By Ellen Birkett Morris

June, 2013

In his latest collection of short stories, Nights I Dreamed of Hubert Humphrey (Outpost 19 Books), author Daniel Mueller presents an array of misfits and outsiders looking for love and their place in the world. From the new kid who hangs out with the neighborhood sociopath to the boy who finds love with a registered sex offender and dreams of Hubert Humphrey, Mueller offers an insightful, open-hearted look at some very interesting characters.

The stories in the collection were written over a period of thirteen years and appeared in journals including Prairie Schooner, Story Quarterly, and The Iowa Review.

Mueller is also the author of the collection of stories How Animals Mate (Overlook 1999), which won the Sewanee Fiction Prize.

He started his writing career by taking creative writing classes while pursuing a Bachelor’s degree in English at St. Olaf College. After a high school teaching stint, Mueller challenged himself “to write something as compelling as what I was teaching to my ninth graders.” He went on to study English at Hollins College where he earned a Master’s degree, studied creative writing at University of Virginia and, eight years later, received his MFA from the Iowa Writers Workshop.

His studies introduced him to the pressure of trends, as in the college workshop in the early 1980's where everyone aspired to write exactly like Raymond Carver. Luckily, at the same time, he was introduced to the fiction of Stanley Elkin, who at a reading of The Magic Kingdom at the College of St. Catherine in Saint Paul, introduced himself and his novel with three words: “More is more.”

Along the way he was taught by many excellent writers. ”I was in a seminar with Stuart Dybek, who taught me to read fiction in a way I hadn't before, looking at image as a structural attribute of narration, informing how a story unfolds,” said Mueller.

He uses this technique in “Red Cinquefoil,” a story in which a man who spent his life working and living on a nuclear test site discovers his daughter has a child with eleven fingers. The story ends with a reference to the title, a code name for a subterranean nuclear explosion in addition to being a delicate blossom: ”To this day a curious red wildflower springs up on the Test Site after a rain, and it has no name.”

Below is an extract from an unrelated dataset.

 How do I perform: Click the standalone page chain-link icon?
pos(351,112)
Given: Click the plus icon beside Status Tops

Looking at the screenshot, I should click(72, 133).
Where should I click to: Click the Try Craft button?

Mueller teaches on the faculty of the Low-Residency MFA Program at Queens University of Charlotte and directs the creative writing program at the University of New Mexico.

"You can teach writers craft and how to read like a writer."
MUELLER

“You can teach writers craft and how to read like a writer. Flannery O’Connor said what can’t be taught is vision, which I interpret as imagination. Few people are drawn to creative writing who don’t already have imaginations. Consequently, I believe writing workshops can give most writers everything they need to give substance to the stories in their imagination,” said Mueller.

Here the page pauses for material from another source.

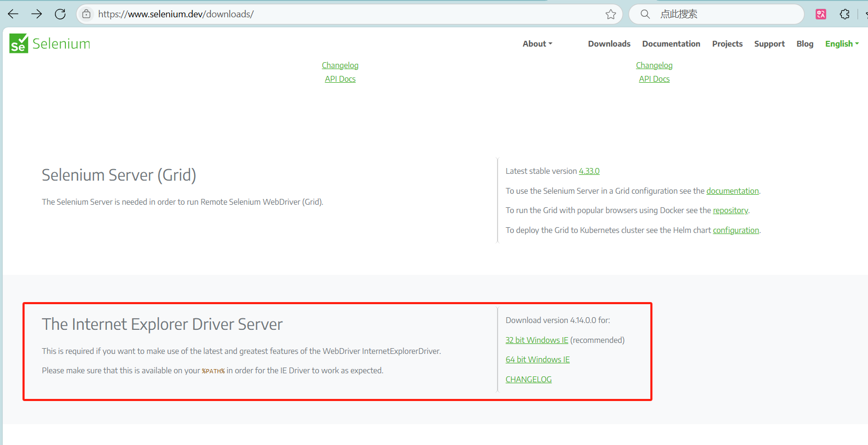
Task: Click the browser back arrow
Action: click(x=13, y=14)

When working with students he often sees central characters that are seen from a great distance and not inhabited.

“I try to teach my students to truly occupy their point-of-view characters. It is all about empathy. You have to put yourself in your character’s shoes and give readers the opportunity to fully experience the story from within a character's consciousness,” said Mueller.

For him, stories begin with characters involved in some sort of action that will, hopefully, reveal character, as with the man hitchhiking in “I’m Okay, You’re Okay.” This story was first published as an essay in the Missouri Review but then as a short story in his latest collection. He noted that the dialogue he invented thirty years later is what makes the “true” story fictive.

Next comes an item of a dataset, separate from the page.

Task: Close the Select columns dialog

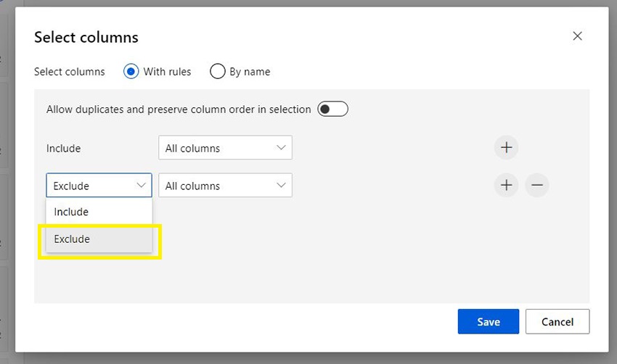Action: (577, 36)
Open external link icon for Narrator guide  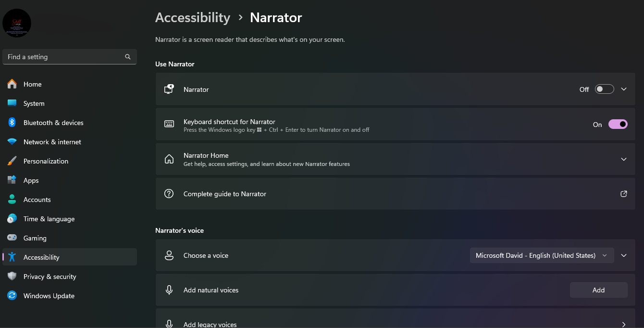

"There is an enormous, complex overlap in the genres. Finding a middle ground is not so easy."
—MUELLER

 

 

 

 

 

 

 

Mueller often draws from his life experience in developing his fiction. He did meet Hubert Humphrey twice and Humphrey remembered him from the first meeting, though other elements of the story “Say Anything and Everything” are made up.

“There is an enormous, complex overlap in the genres. Finding a middle ground is not so easy,” said Mueller.

He crafts his endings by imagining a crisis point in which something is broken or revealed and asking what is the most interesting thing that can happen next.

“There is so much good writing out there these days. Thus, it’s incumbent on the writer to imagine the most interesting possibility given the characters and circumstances.”

Revision is also key. “If a story comes to me easily, I don’t trust it. I think I have to do more,” said Mueller.

He often portrays people on the fringes of society, characters who aren't inherently likable, his challenge being to hook the reader in spite of this.

“At this point, I realize my stories are an acquired taste,” said Mueller. “But I want to believe that love, in some form or another, informs them all. As dark as the stories are, what redeems them is the characters’ capacity for love.”

Mueller is represented by Jennifer Carlson of Dunlow, Carlson & Lerner, but published both of his collections of short stories with small independent publishers he contacted himself. Nights I Dreamed of Hubert Humphrey was published by Outpost 19, which is based in San Francisco and run by Jon Roemer.

"The best thing I ever did was to decide in 1988 to never give up."
MUELLER

“It is great to have an agent, if the agent really loves your work. Every writer has to love his or her work most of all. Independent publishers pick up the slack left by big presses that don’t want to take a risk on a short story collection by a largely unknown writer.”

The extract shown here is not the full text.